> **Data for processing**

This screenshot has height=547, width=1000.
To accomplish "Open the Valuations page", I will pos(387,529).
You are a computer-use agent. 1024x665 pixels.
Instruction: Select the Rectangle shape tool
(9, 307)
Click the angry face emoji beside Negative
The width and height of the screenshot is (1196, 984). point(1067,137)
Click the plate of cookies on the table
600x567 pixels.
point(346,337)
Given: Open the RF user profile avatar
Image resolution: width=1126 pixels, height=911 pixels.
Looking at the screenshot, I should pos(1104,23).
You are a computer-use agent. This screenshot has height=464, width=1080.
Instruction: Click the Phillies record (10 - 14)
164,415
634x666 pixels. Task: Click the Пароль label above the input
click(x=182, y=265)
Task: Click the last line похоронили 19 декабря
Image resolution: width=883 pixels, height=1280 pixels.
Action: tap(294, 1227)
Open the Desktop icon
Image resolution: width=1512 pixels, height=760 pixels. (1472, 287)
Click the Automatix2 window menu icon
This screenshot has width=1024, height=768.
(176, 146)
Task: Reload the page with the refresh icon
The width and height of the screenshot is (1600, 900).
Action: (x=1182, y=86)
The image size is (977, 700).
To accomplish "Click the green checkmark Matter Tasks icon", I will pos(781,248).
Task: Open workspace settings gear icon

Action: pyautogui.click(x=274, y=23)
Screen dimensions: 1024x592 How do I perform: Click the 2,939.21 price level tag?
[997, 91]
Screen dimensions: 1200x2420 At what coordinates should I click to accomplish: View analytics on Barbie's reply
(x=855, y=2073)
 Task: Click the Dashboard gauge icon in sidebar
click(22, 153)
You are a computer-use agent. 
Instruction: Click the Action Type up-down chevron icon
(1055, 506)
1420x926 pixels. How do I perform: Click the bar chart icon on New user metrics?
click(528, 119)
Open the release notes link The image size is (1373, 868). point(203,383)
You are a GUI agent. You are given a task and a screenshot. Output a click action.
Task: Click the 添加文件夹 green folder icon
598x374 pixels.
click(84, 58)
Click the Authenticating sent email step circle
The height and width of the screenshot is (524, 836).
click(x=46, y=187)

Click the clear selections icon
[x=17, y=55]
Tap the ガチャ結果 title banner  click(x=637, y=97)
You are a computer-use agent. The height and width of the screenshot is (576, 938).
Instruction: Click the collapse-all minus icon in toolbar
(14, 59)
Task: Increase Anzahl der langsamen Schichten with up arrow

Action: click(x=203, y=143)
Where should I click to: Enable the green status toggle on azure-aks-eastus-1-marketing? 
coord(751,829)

> **Your task**
Your answer must be a single number: the count of lines in the records that hold the word "page".

> **Answer box**
2